Ex Equifax CEO To Congress: It’s Not My Fault That We Got Pwned

It seems that Richard Smith who was the CEO of Equifax until they got pwned by hackers in epic fashion and then “retired” very quickly started attending a variety of Congressional hearings today. In his testimony today, he issued an apology but deflected any blame for this epic pwnage:

During the hearing, Smith gave an inside perspective on how Equifax lost all that data. He opened with an apology, taking responsibility for the breach and the botched response. 

The door was opened for the breach earlier this year. Equifax had learned in March about a weak spot in the Apache Struts software in a key computer system, but never patched it. Smith said Equifax did everything it was supposed to, but still failed to protect its data.

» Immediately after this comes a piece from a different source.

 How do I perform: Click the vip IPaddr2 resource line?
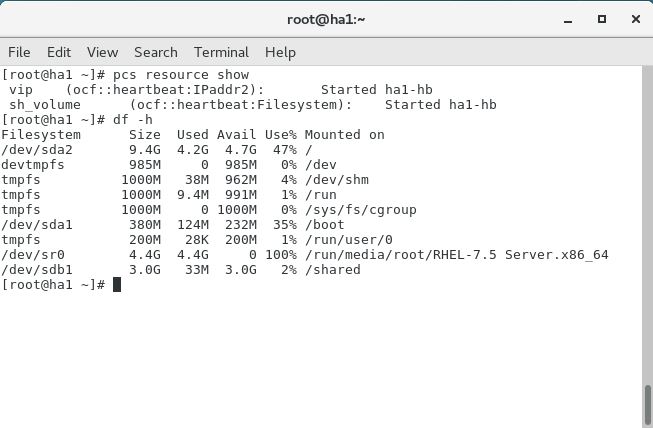221,90
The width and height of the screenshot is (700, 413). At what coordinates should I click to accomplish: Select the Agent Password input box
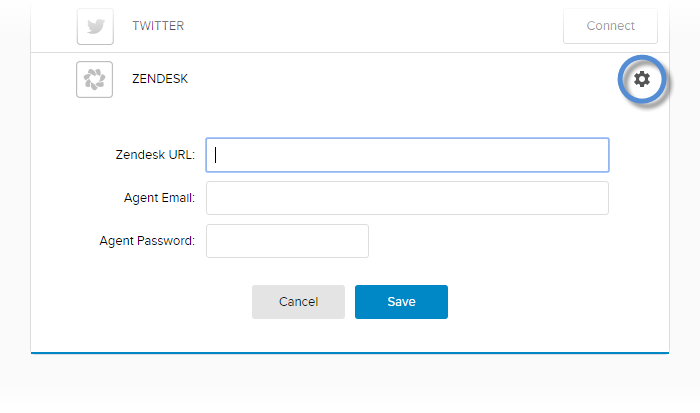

In his testimony, Smith laid the blame on a faulty scanner for not flagging the vulnerability on March 15 and on a single Equifax staffer responsible for mishandling patches on March 9. He did not name the person.

“Both human deployment and the scanning did not work. But the protocol was followed,” Smith said. 

Wait… He was the CEO at the time. That means the buck stops with him as he is the leader of that company. Right? Isn’t that was leadership is about? I guess he doesn’t see it that way. I should note that he somehow didn’t ask if customer data was swiped and he couldn’t remember when he had spoken to people about the epic pwnage. None of that passes the smell test.

Oh, there was also this tidbit.

The company, which has 9,900 employees, only had one person in charge of its patching process, Smith said.

Clearly security wasn’t a focus for this company despite the fact that they handle all sorts of personal information. #EpicFail. One politician summed it up this way:

Several House committee members suggested federal laws to regulate credit monitoring companies like Equifax. [(R) Rep. Greg] Walden bluntly noted that it would be difficult to stop cyberattacks from human errors like the one Equifax suffered.

“I don’t think we can pass a law that fixes stupid,” Walden said.

No, but I think you can pass a law that punishes stupid stuff like this.